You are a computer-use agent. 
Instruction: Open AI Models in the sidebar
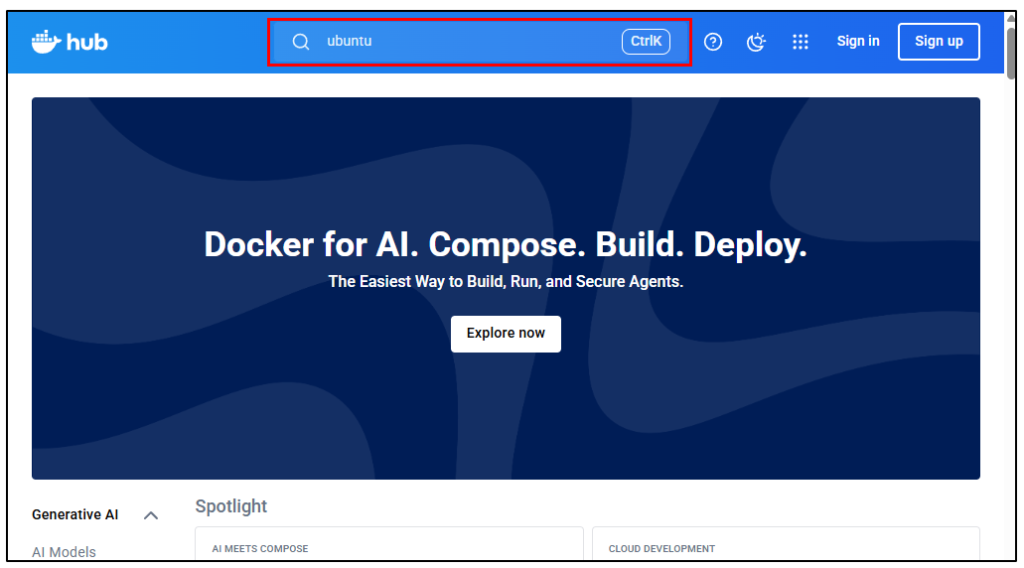[64, 551]
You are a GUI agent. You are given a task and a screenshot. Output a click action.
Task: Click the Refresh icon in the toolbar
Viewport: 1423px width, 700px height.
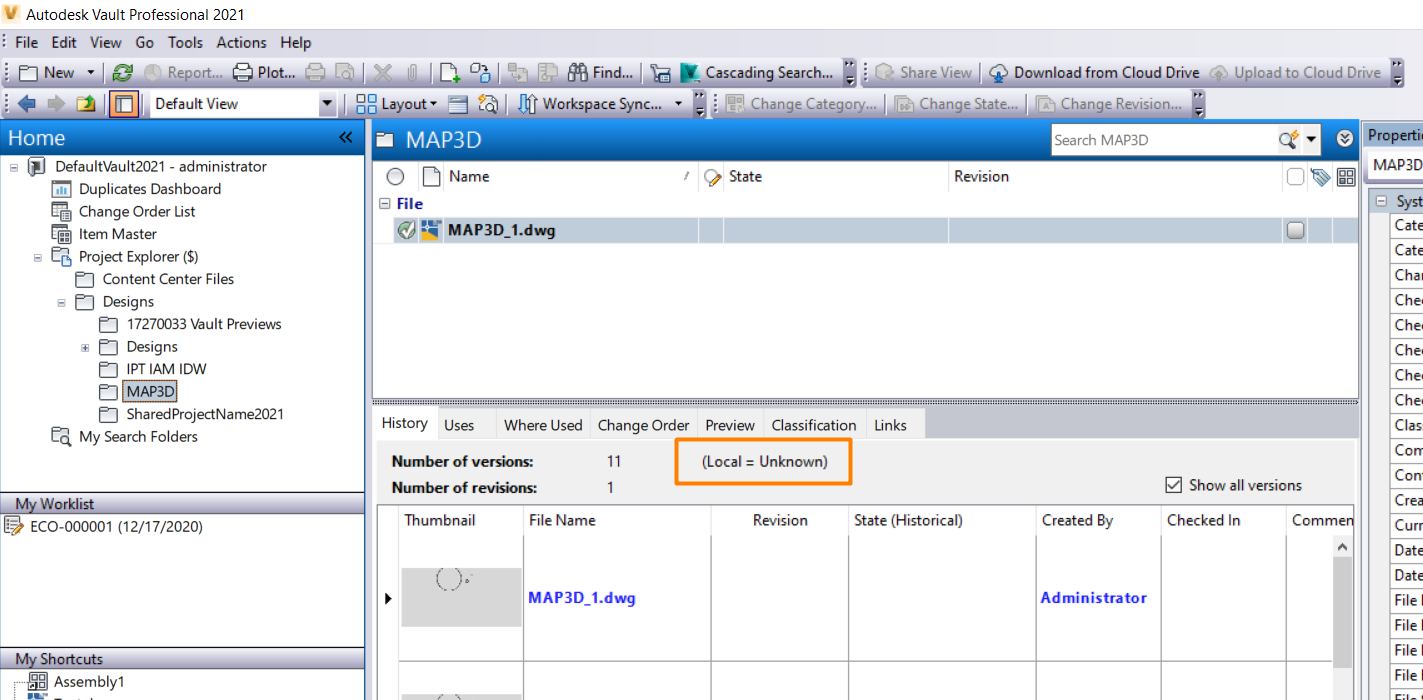[x=121, y=72]
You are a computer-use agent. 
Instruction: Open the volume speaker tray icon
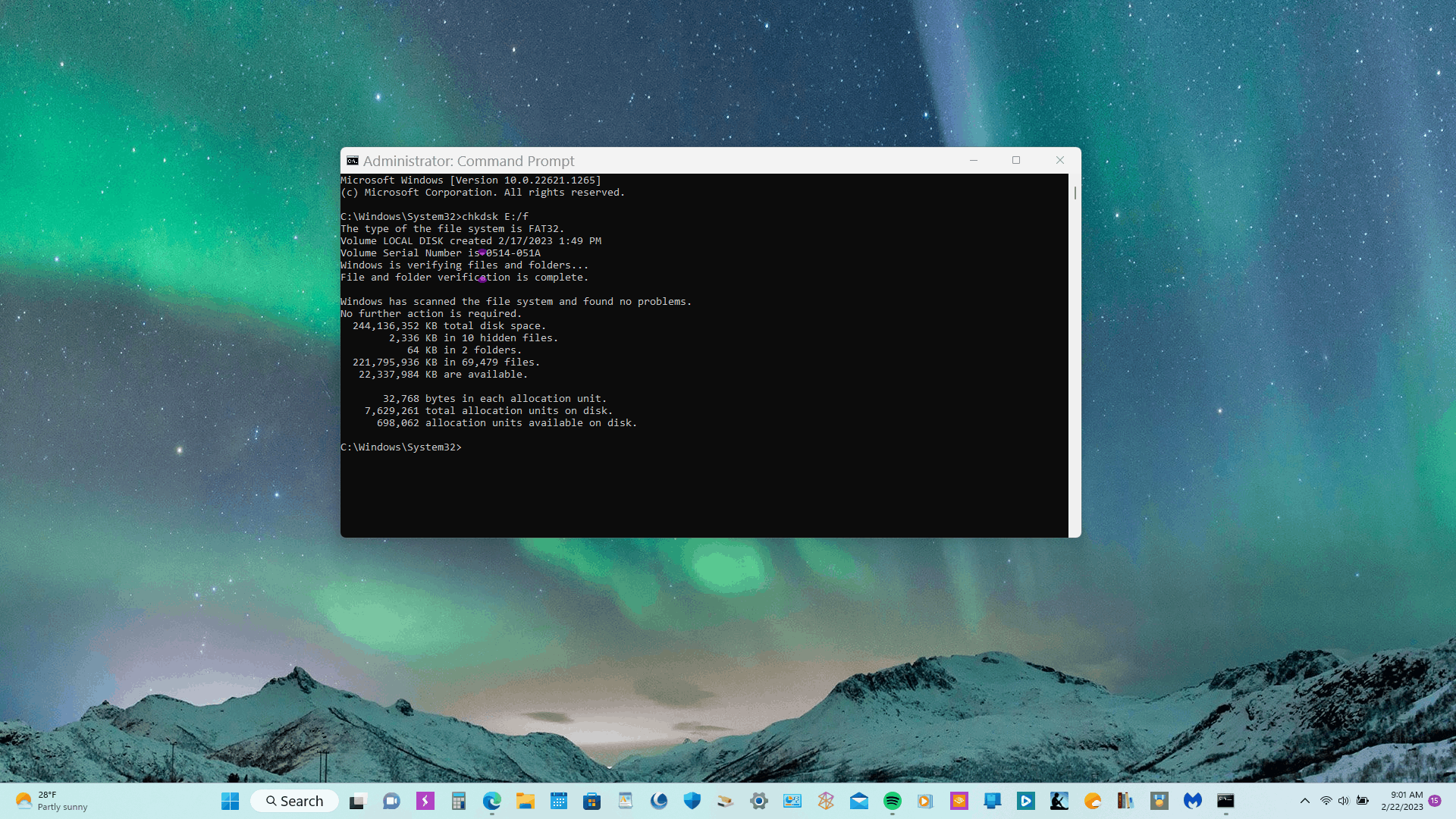(x=1344, y=801)
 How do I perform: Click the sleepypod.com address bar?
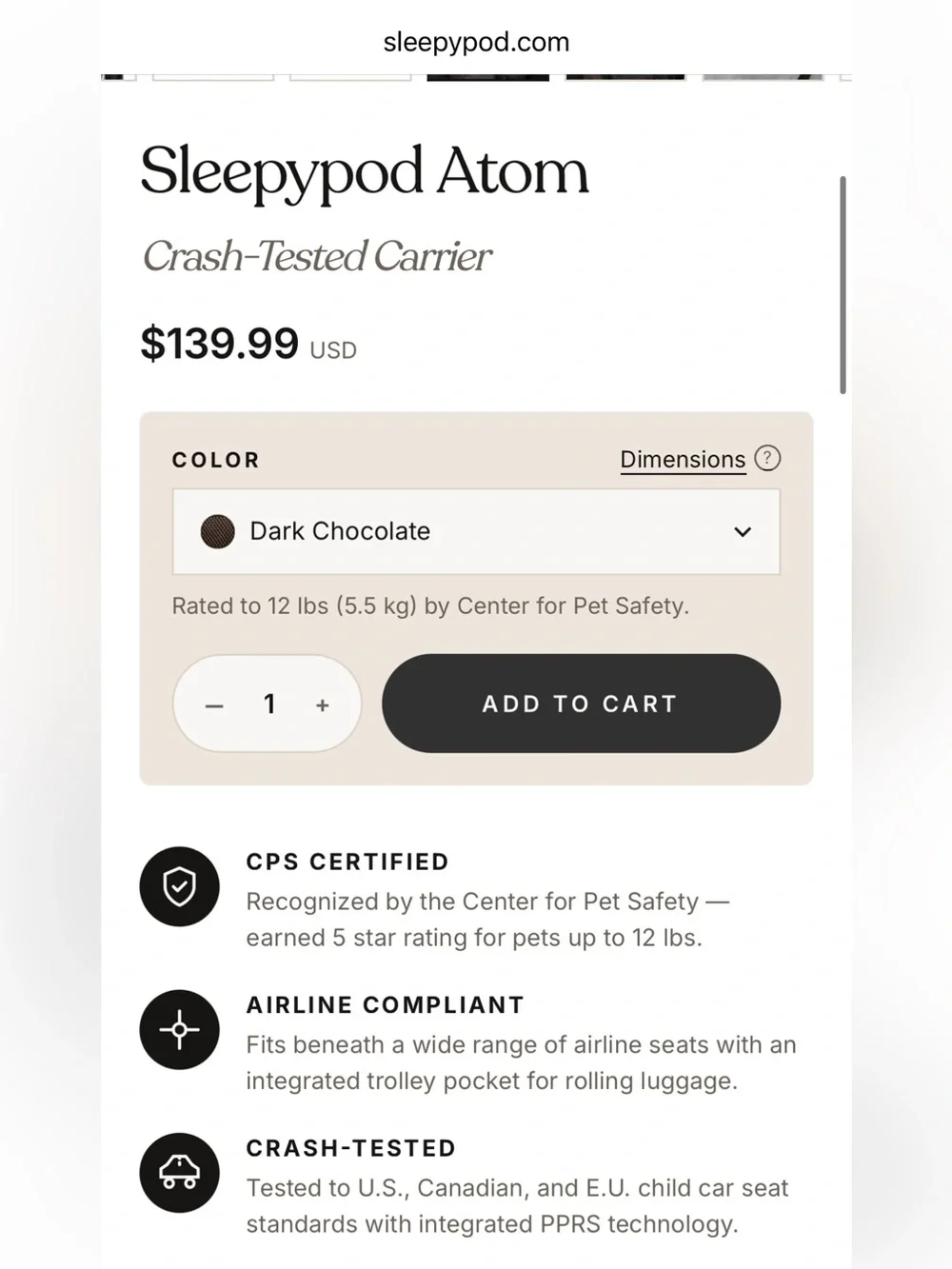click(476, 42)
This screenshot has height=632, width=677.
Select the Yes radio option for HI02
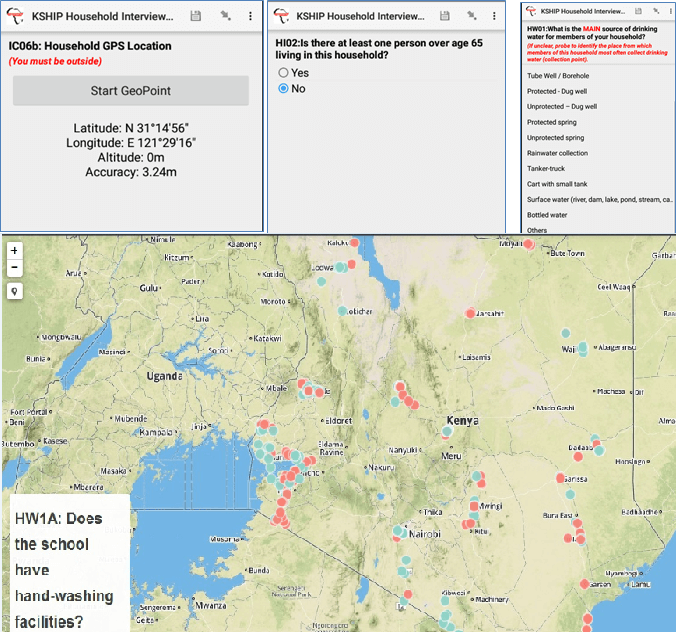[x=284, y=73]

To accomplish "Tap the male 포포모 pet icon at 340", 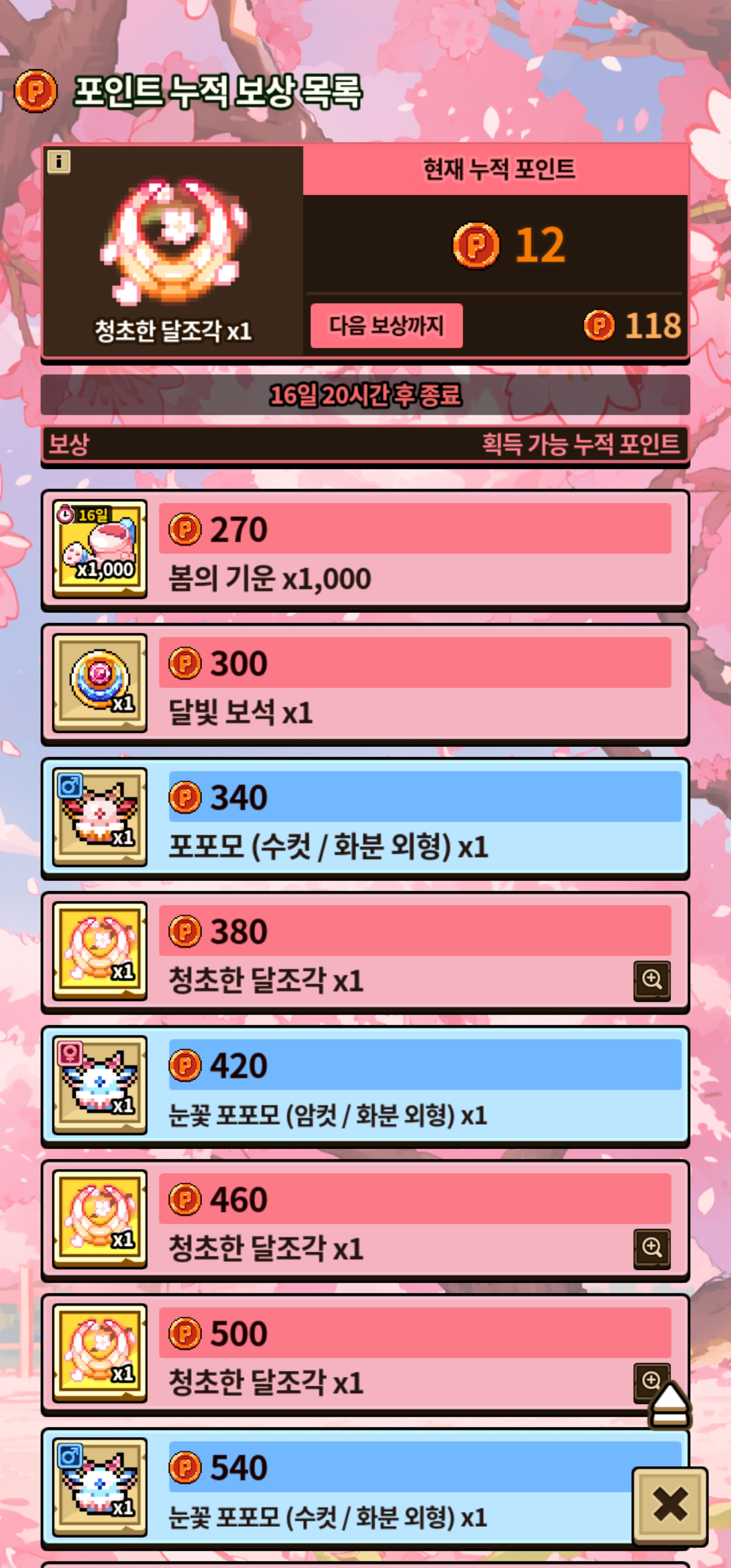I will pos(100,817).
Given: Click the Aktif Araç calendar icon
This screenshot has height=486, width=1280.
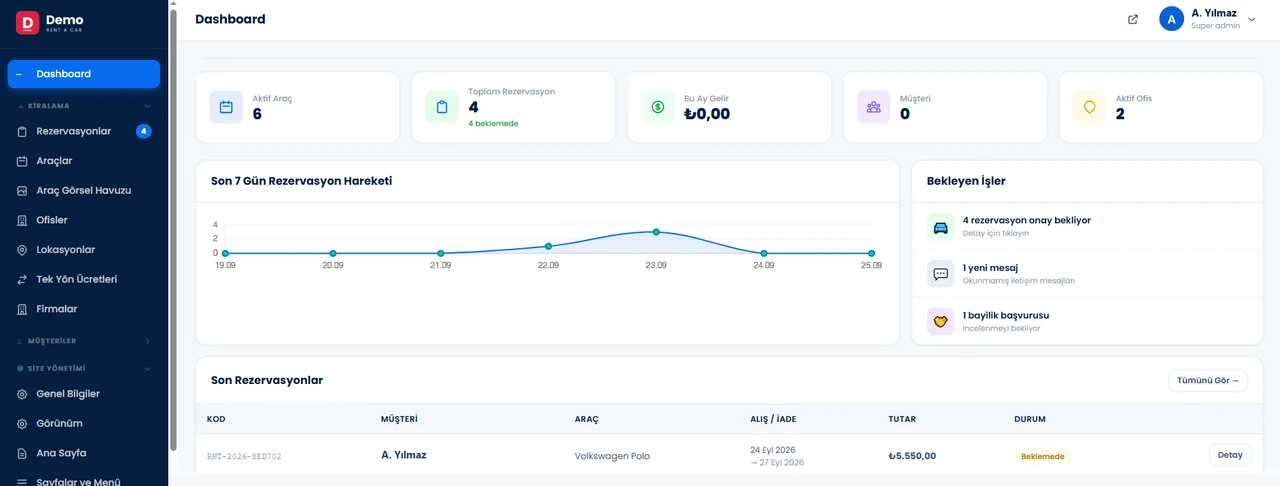Looking at the screenshot, I should click(226, 107).
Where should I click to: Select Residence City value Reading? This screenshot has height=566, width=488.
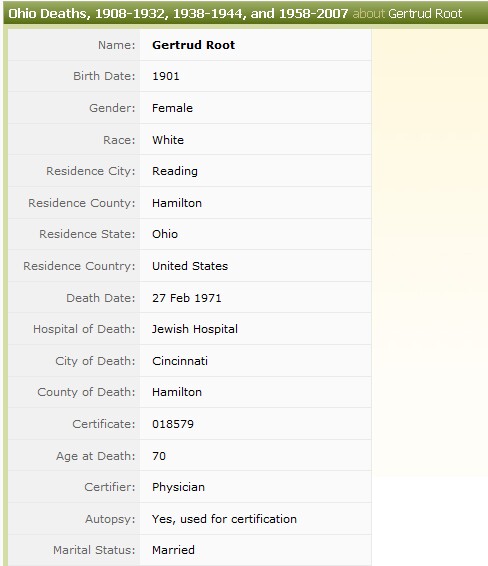coord(175,171)
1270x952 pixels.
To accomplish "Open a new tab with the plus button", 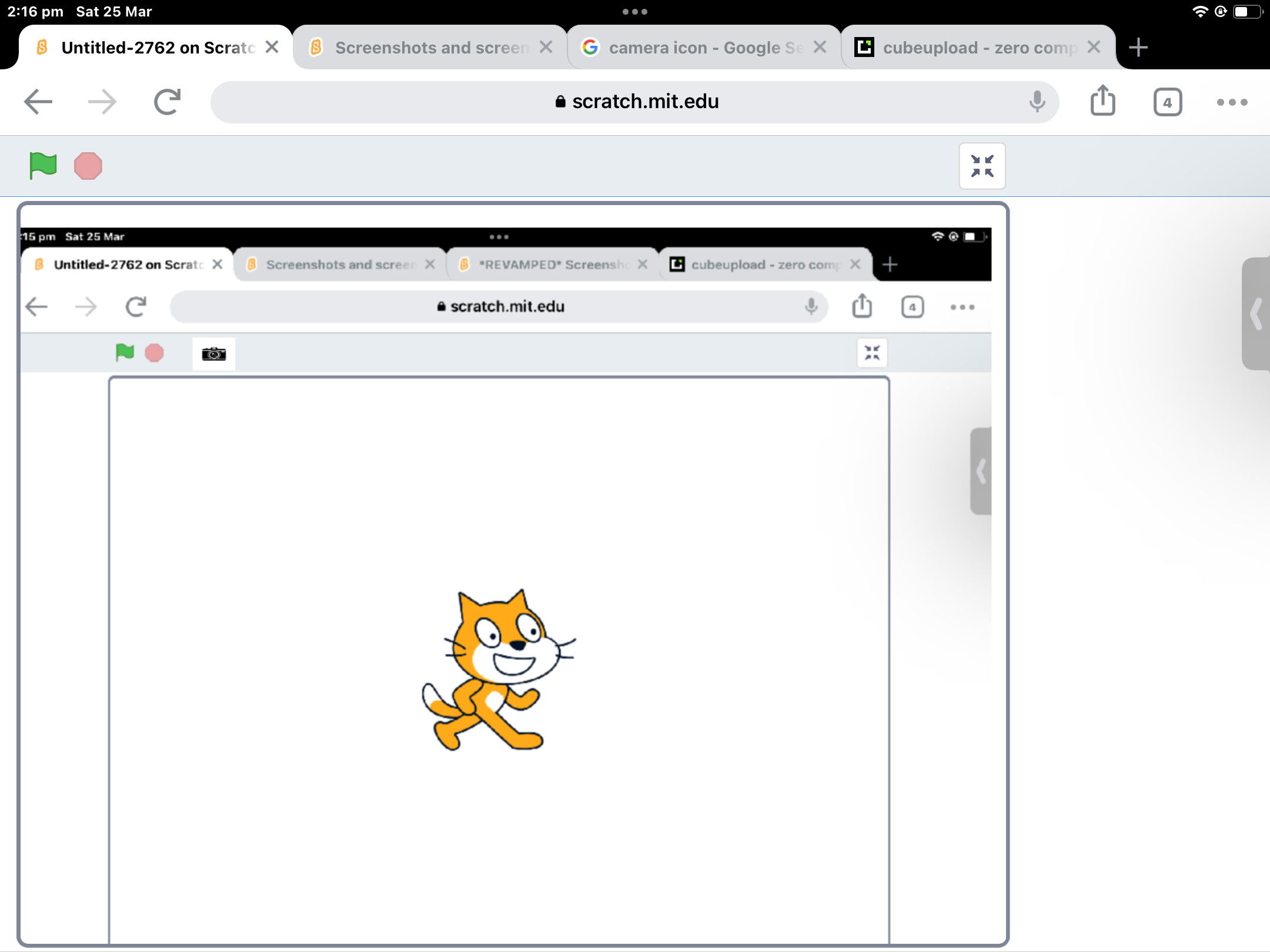I will click(1138, 46).
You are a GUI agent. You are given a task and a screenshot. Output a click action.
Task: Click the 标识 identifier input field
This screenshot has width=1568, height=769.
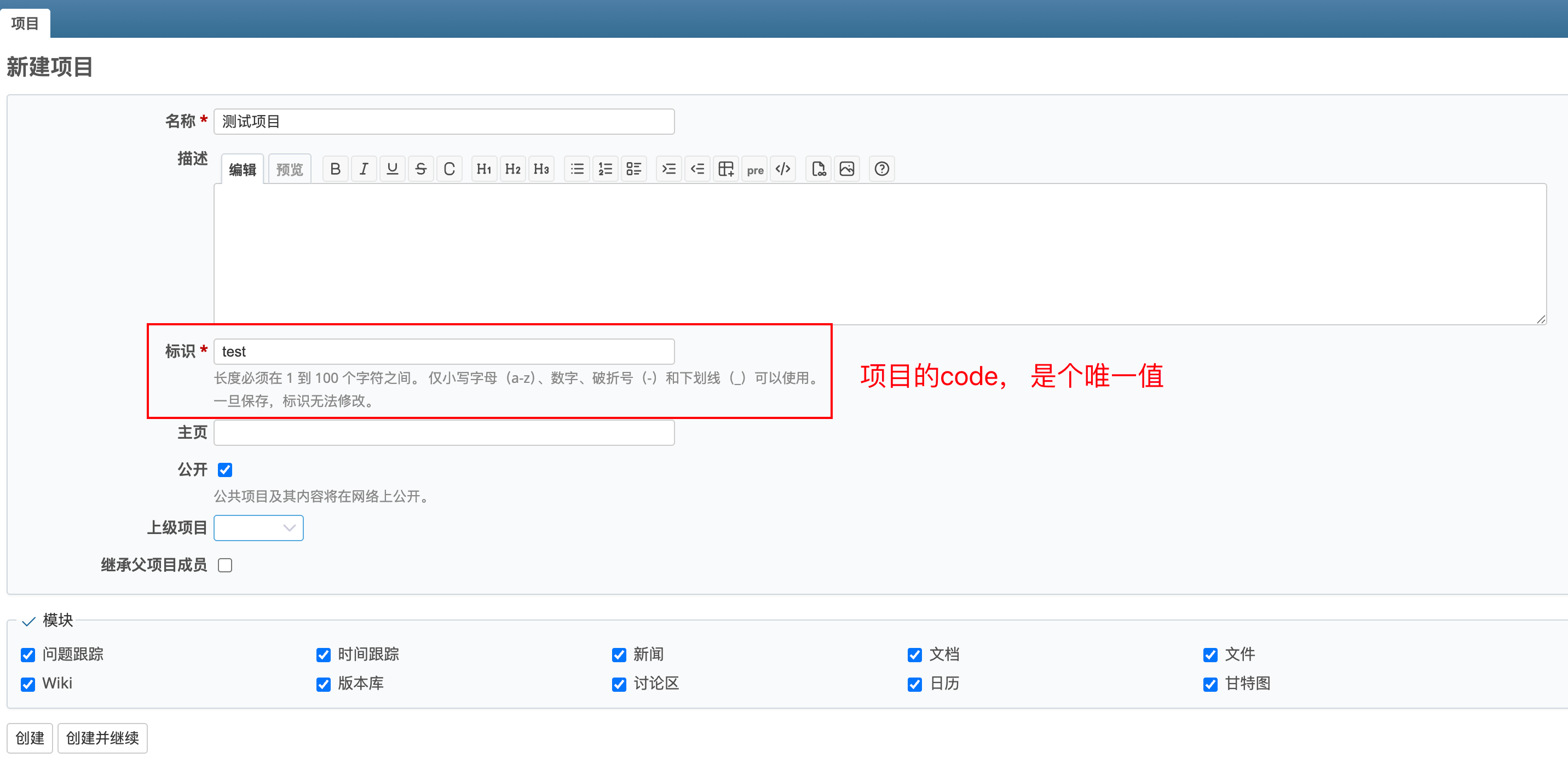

_INSTRUÇÕES DO EXERCÍCIO:_
Devolva cada linha da listagem acima que contenha a palavra "Instruction", levando em conta a diferença entre maiúsculas e minúsculas.

_RESPOSTA À TAREFA:_
Instruction: Open AI Models in the sidebar
Instruction: Open the volume speaker tray icon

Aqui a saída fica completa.